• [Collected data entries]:
┏━━

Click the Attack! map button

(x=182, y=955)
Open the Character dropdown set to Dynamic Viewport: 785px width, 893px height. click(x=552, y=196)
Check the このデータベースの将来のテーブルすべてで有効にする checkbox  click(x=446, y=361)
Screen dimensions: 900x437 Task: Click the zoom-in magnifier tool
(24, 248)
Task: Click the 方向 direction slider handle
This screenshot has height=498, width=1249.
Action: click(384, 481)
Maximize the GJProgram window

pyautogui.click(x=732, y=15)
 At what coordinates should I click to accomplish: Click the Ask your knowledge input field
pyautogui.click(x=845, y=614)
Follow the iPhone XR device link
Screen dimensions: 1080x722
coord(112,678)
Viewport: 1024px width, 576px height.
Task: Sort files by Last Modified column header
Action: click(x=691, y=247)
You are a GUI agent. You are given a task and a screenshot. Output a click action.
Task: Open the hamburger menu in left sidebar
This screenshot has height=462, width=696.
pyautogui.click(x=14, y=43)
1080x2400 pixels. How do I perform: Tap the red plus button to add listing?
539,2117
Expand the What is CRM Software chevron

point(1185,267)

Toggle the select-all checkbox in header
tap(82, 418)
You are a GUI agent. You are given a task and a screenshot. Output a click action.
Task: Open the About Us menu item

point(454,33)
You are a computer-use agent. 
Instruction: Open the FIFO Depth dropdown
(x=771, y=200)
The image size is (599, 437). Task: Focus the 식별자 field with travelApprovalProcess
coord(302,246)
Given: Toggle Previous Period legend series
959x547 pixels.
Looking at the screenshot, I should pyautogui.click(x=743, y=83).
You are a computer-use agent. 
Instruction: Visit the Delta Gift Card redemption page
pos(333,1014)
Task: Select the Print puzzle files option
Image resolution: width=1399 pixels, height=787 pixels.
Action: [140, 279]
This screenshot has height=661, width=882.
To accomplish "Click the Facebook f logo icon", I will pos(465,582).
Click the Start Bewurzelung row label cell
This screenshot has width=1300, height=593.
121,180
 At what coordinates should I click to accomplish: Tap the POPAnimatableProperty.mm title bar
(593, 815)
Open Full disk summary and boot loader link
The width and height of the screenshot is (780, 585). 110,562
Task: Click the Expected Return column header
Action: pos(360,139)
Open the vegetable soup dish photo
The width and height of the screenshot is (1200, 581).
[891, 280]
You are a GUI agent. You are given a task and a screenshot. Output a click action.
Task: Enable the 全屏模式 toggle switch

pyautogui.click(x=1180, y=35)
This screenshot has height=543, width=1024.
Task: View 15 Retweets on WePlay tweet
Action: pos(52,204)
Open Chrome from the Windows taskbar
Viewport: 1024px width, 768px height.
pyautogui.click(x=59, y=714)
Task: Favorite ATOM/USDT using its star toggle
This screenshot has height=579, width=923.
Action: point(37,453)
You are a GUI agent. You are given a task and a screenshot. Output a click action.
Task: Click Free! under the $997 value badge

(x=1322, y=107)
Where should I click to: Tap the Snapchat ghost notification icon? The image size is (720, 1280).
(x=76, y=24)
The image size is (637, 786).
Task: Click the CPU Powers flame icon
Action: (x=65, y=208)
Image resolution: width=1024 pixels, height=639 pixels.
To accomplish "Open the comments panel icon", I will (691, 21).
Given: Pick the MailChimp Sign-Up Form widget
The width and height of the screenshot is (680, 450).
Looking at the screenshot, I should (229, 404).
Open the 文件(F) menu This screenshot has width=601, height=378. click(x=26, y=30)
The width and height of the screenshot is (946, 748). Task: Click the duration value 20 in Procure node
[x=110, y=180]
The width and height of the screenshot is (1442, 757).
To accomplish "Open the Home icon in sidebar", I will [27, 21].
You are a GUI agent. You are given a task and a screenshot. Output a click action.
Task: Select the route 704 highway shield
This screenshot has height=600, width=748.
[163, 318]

┗━━

• [INSTRUCTIONS TO FOLLOW]: Return only what runs from the line containing "Given: Pick the MailChimp Sign-Up Form widget" to the last line of the records above, both ends included, exactly as written.

• [RESULT OF THIS EXERCISE]:
Given: Pick the MailChimp Sign-Up Form widget
The width and height of the screenshot is (680, 450).
Looking at the screenshot, I should (229, 404).
Open the 文件(F) menu This screenshot has width=601, height=378. click(x=26, y=30)
The width and height of the screenshot is (946, 748). Task: Click the duration value 20 in Procure node
[x=110, y=180]
The width and height of the screenshot is (1442, 757).
To accomplish "Open the Home icon in sidebar", I will [27, 21].
You are a GUI agent. You are given a task and a screenshot. Output a click action.
Task: Select the route 704 highway shield
This screenshot has height=600, width=748.
[163, 318]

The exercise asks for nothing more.